12.     Moreover, as per memo of arrest and recovery and FIR at Ex.3/A and Ex.5/C, the alleged incident took place on 07.01.2019 and alleged recovery of chars has been shown as recovery from the appellant on 07.01.2019, but the alleged case property (chars) was received by the Director Laboratories and Chemical Examiner, Government of Sindh, Karachi, for examination on 09.01.2019, after the delay of about three days, for which no explanation has been furnished by the prosecution. Moreso, the alleged contraband/chars was retained by whom during this intervening period has also not been explained by the prosecution that after its recoveries under whose custody, it were lying.
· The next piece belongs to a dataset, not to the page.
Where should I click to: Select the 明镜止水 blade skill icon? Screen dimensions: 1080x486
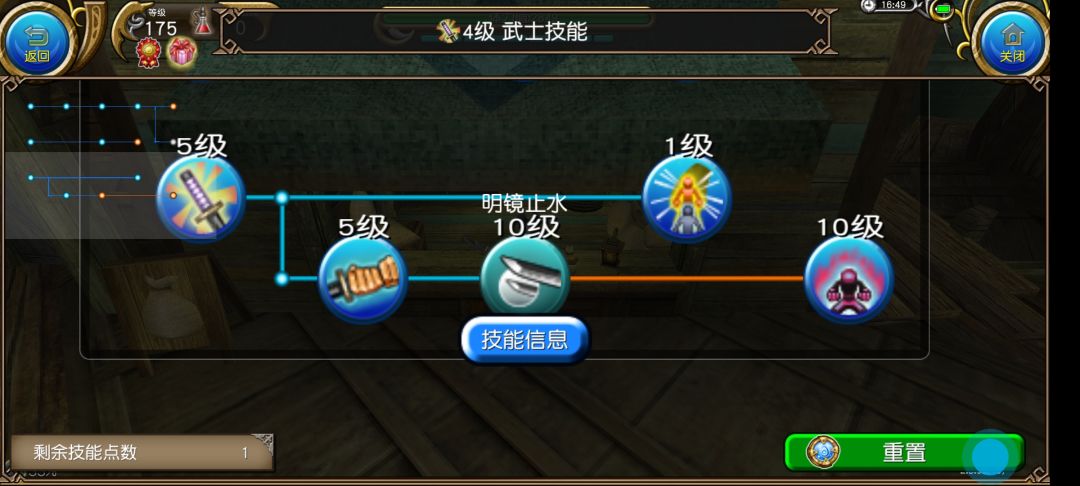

For the sake of arguments, if it is assumed that the case property was lying in the Malkhana, then no report/entry of the Malkhana has been produced to corroborate the version of prosecution. No official from Forensic Division or Malkhana has been examined in this case. Therefore, under the circumstances, no reliance could safely be placed on chemical report for conviction of the appellant on the basis of contradictory evidence. So also, the foistation of the alleged chars upon the appellant with due deliberation and consultation could not be ruled out. During the course of arguments, when we confronted all these infirmities/lapses/lacunas to learned Deputy Prosecutor General, Sindh for reply, he has no satisfactory answer with him.

 

13.     Nothing on record that present appellant was previously convicted or remain indulged in such type of activities in past.

 

14.     Admittedly, in this case, there are number of infirmities/lacunas, which have created serious doubt in the prosecution case. It is settled principle of law that for extending benefit of doubt, it is not necessary that there should be multiple circumstances creating doubt. If a single circumstance, which creates reasonable doubt in a prudent mind about the guilt of accused, then he will be entitled to such benefit not as a matter of grace and concession, but as a matter of right, as has been held in the case of Tariq Pervez v. The State reported as 1993 SCMR 1345, wherein the Hon’ble Supreme Court has held as under:-

 

“The concept of benefit of doubt to an accused person are deep-rooted in our country for giving him benefit of doubt, it is not necessary that there should be many circumstances creating doubts. If there is a circumstance which creates reasonable doubt in a prudent mind about the guilt of the accused, then the accused will be entitled to the benefit not as a matter of grace and concession but as a matter of right.”

 

 

15.     In view of the hereinabove facts and circumstances of the case and while respectfully relying upon the above cited case law, we have no hesitation to hold that prosecution has failed to prove its’ case against the appellant beyond any shadow of reasonable doubt and for that reasons, this appeal was allowed by us through our short dated 06.04.2020, by setting aside the impugned judgment dated 01.02.2020 passed by the trial Court and these are the detailed reasons thereof.